As you know, we've been tracking e-voting and the CA story for a while. Today's lunchtime listen is from NPR's Talk of the Nation, August 3, 2007. In this 17 minute segment, NPR interviews Matt Bishop, co-director, Computer Security Laboratory; professor, department of computer science at UC Davis, the leader of the hacking effort of e-voting machines certified for use in CA. His red team was able to compromise the security of all the systems tested! Particularly interesting was his description of "social engineering" which is sort of like phishing in which people are manipulated into performing actions or divulging confidential information. In other words, the *technology* can be easily hacked out of human or social weakness!

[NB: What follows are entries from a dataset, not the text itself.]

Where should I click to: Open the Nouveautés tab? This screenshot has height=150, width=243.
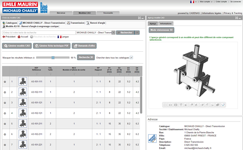point(108,13)
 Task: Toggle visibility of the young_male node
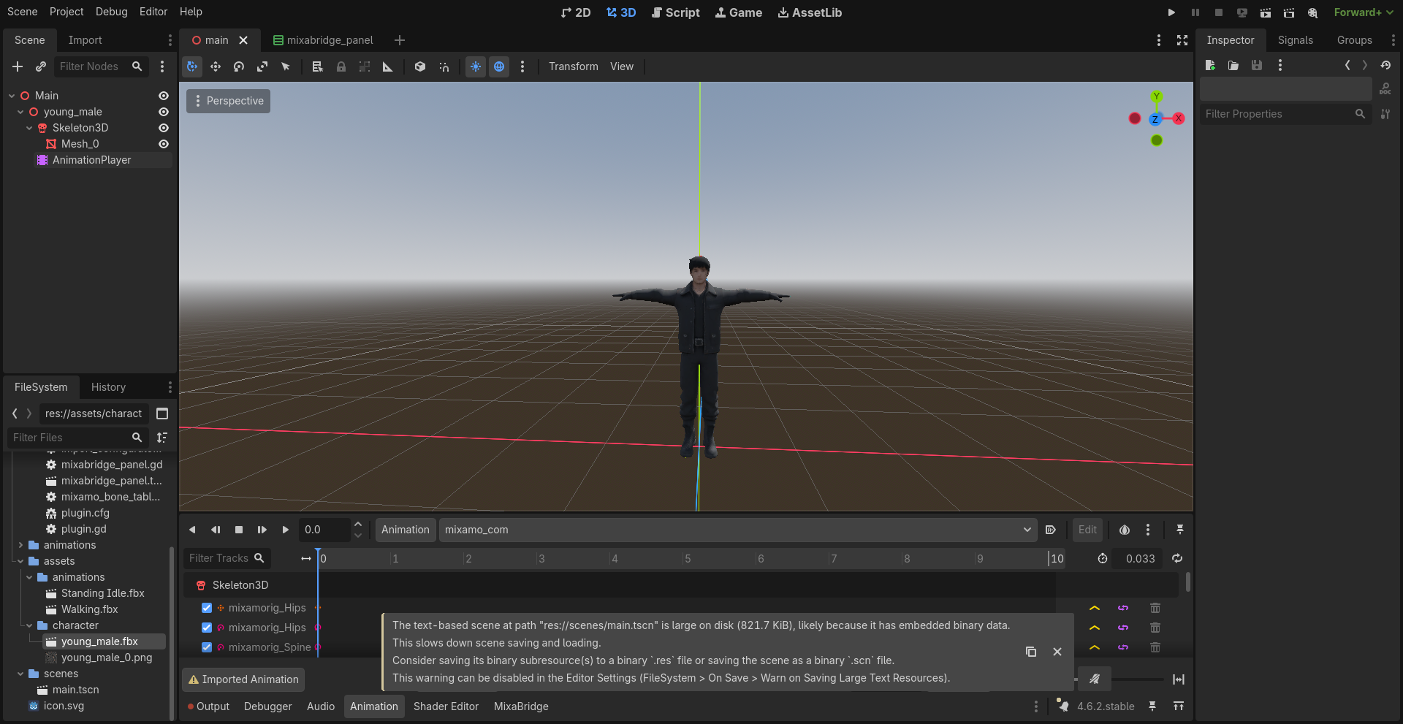click(x=163, y=112)
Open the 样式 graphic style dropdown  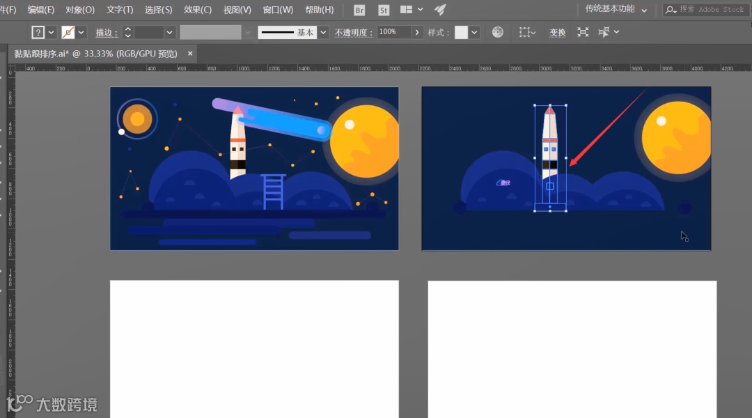point(474,33)
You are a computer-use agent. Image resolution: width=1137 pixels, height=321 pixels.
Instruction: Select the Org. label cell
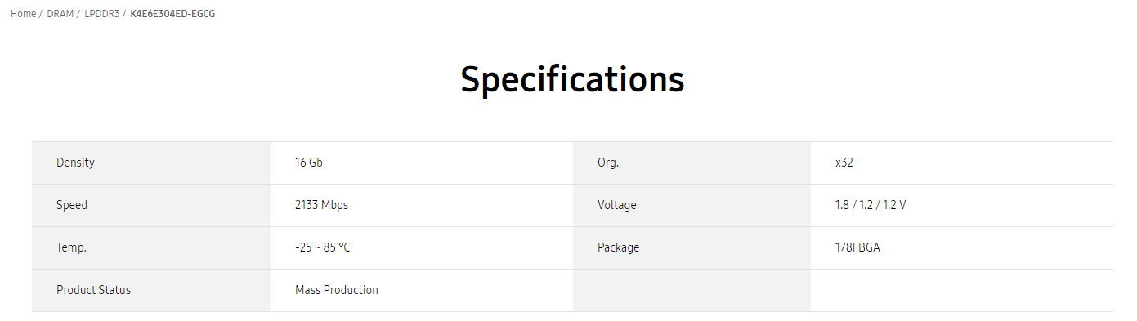pyautogui.click(x=692, y=163)
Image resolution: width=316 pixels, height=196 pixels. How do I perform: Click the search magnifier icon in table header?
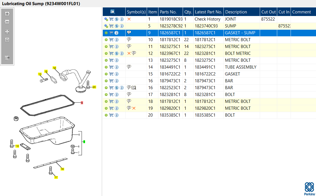(x=113, y=12)
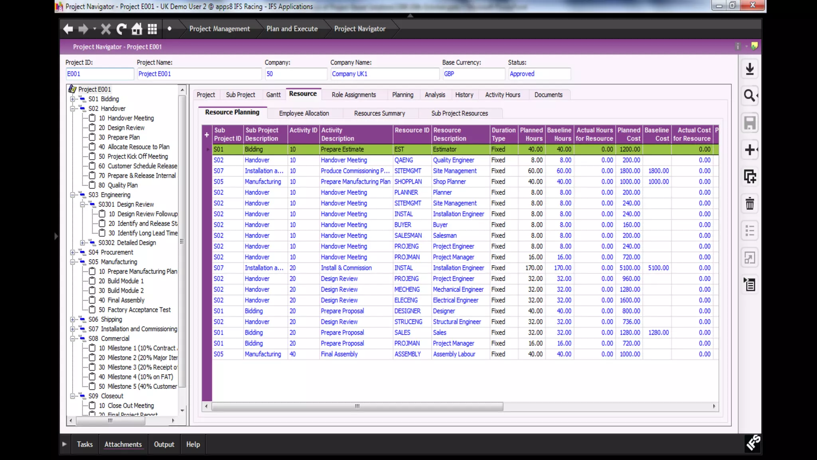Click the Duplicate record icon
Image resolution: width=817 pixels, height=460 pixels.
(x=750, y=176)
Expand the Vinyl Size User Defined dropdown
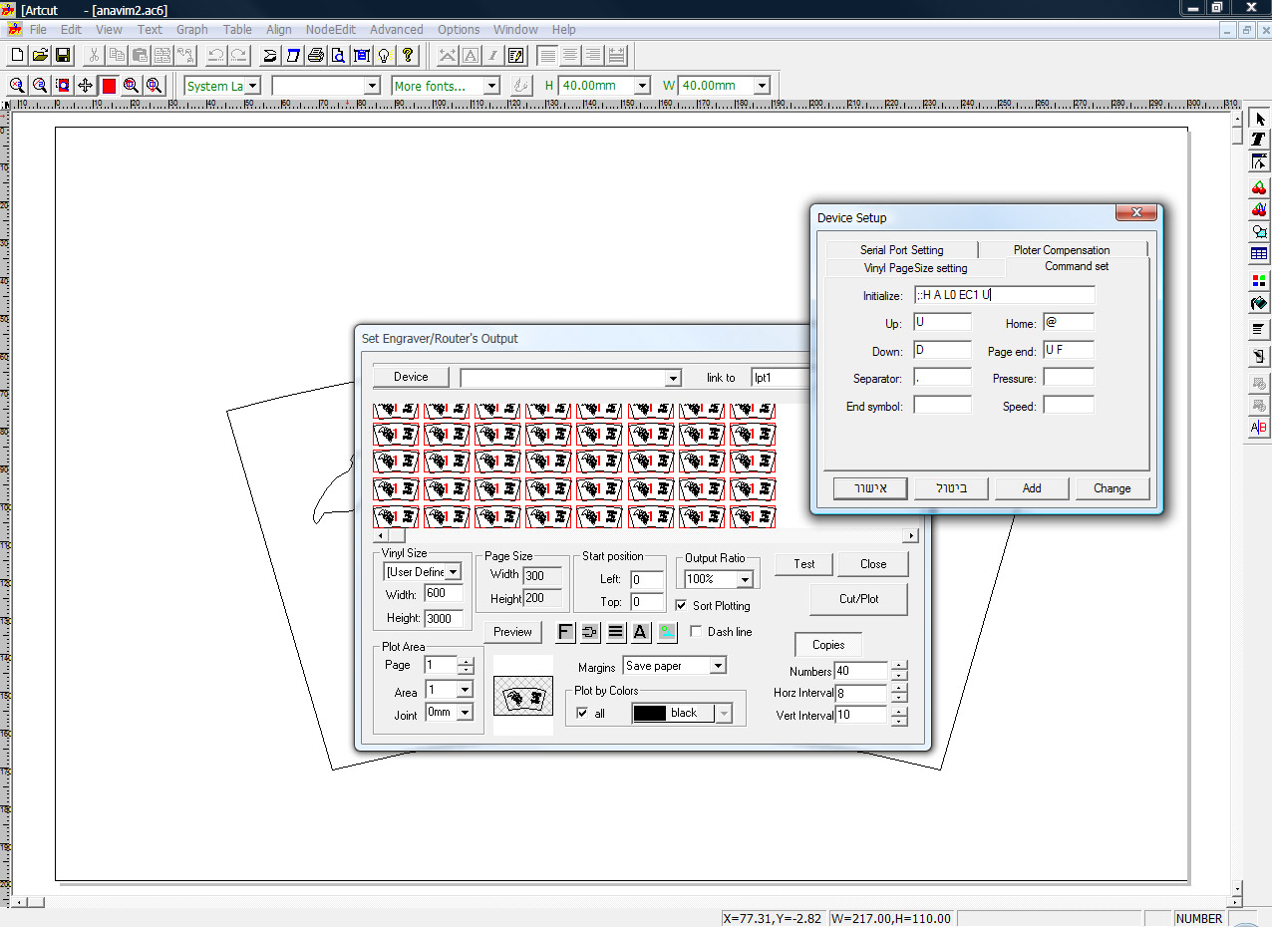This screenshot has width=1272, height=927. (454, 572)
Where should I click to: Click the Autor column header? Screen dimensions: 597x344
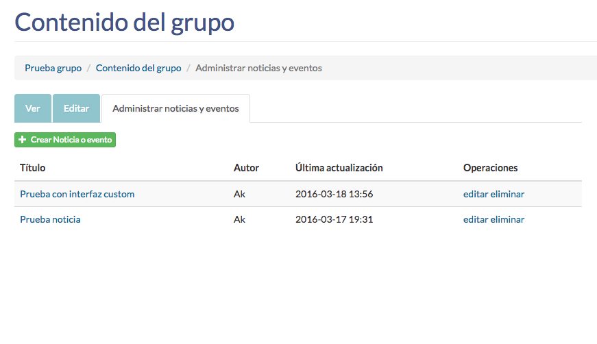pyautogui.click(x=246, y=168)
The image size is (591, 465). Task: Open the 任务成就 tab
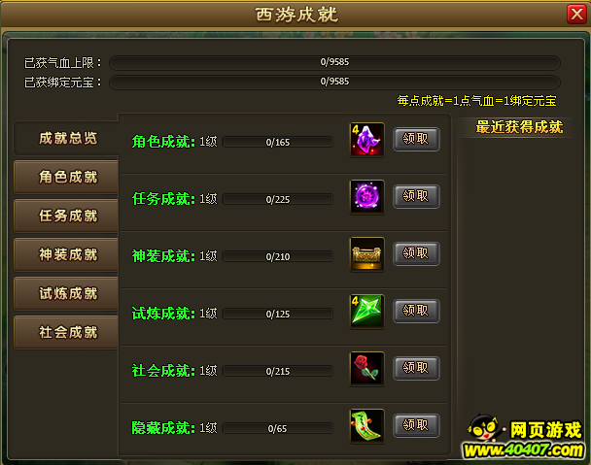[67, 216]
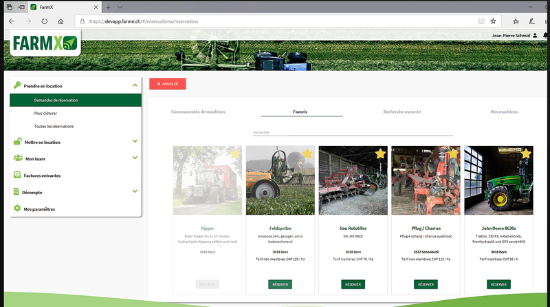The width and height of the screenshot is (550, 307).
Task: Click the Recherche search field
Action: (353, 132)
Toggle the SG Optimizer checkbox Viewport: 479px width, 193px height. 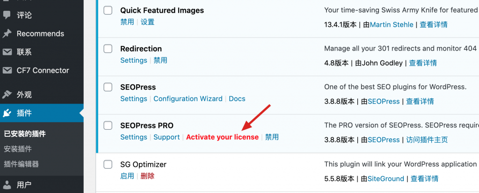108,164
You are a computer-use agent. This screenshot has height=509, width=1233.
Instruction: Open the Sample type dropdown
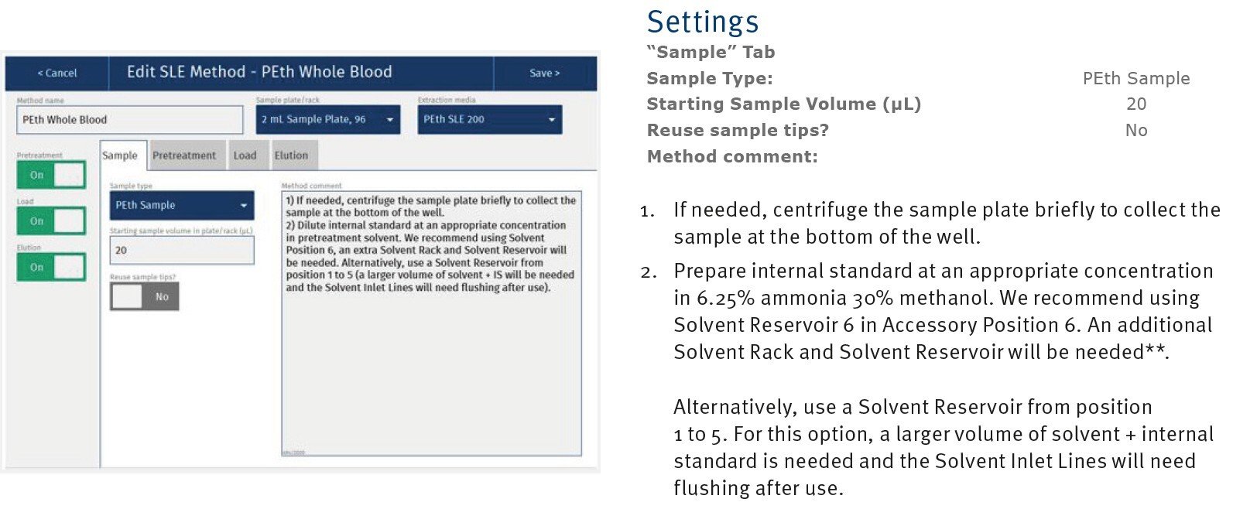[x=181, y=206]
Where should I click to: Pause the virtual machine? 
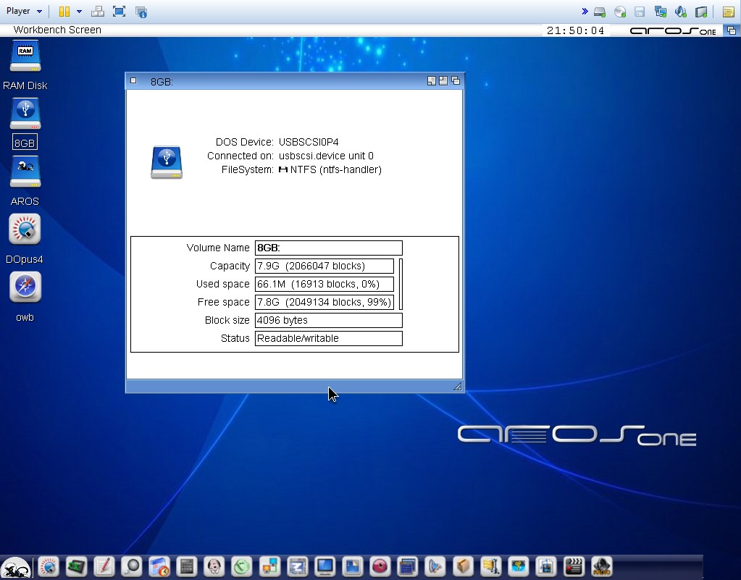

We've been tracking the continuing saga of electronic voting for a while. You'll remember that last week, we posted about a report from two teams of researchers at the University of CA about the vulnerability of electronic voting machines. The latest news is that, on Friday, August 3, California Secretary of State Debra Bowen de-certified (with a path for conditional recertification) all the electronic voting machines used in California. Brad's blog has the scoop:
Bowen announced that she will be disallowing the use of Direct Recording Electronic (DRE, usually touch-screen) voting systems made by the Diebold and Sequoia companies on Election Day, allowing only one DRE machine per polling place which may be used for disabled voters. The paper trails from votes cast on DREs manufactured by those two companies must be 100% manually counted after Election Day. DREs made by Hart-Intercivic are used in only one California county and will be allowed for use pending security upgrades.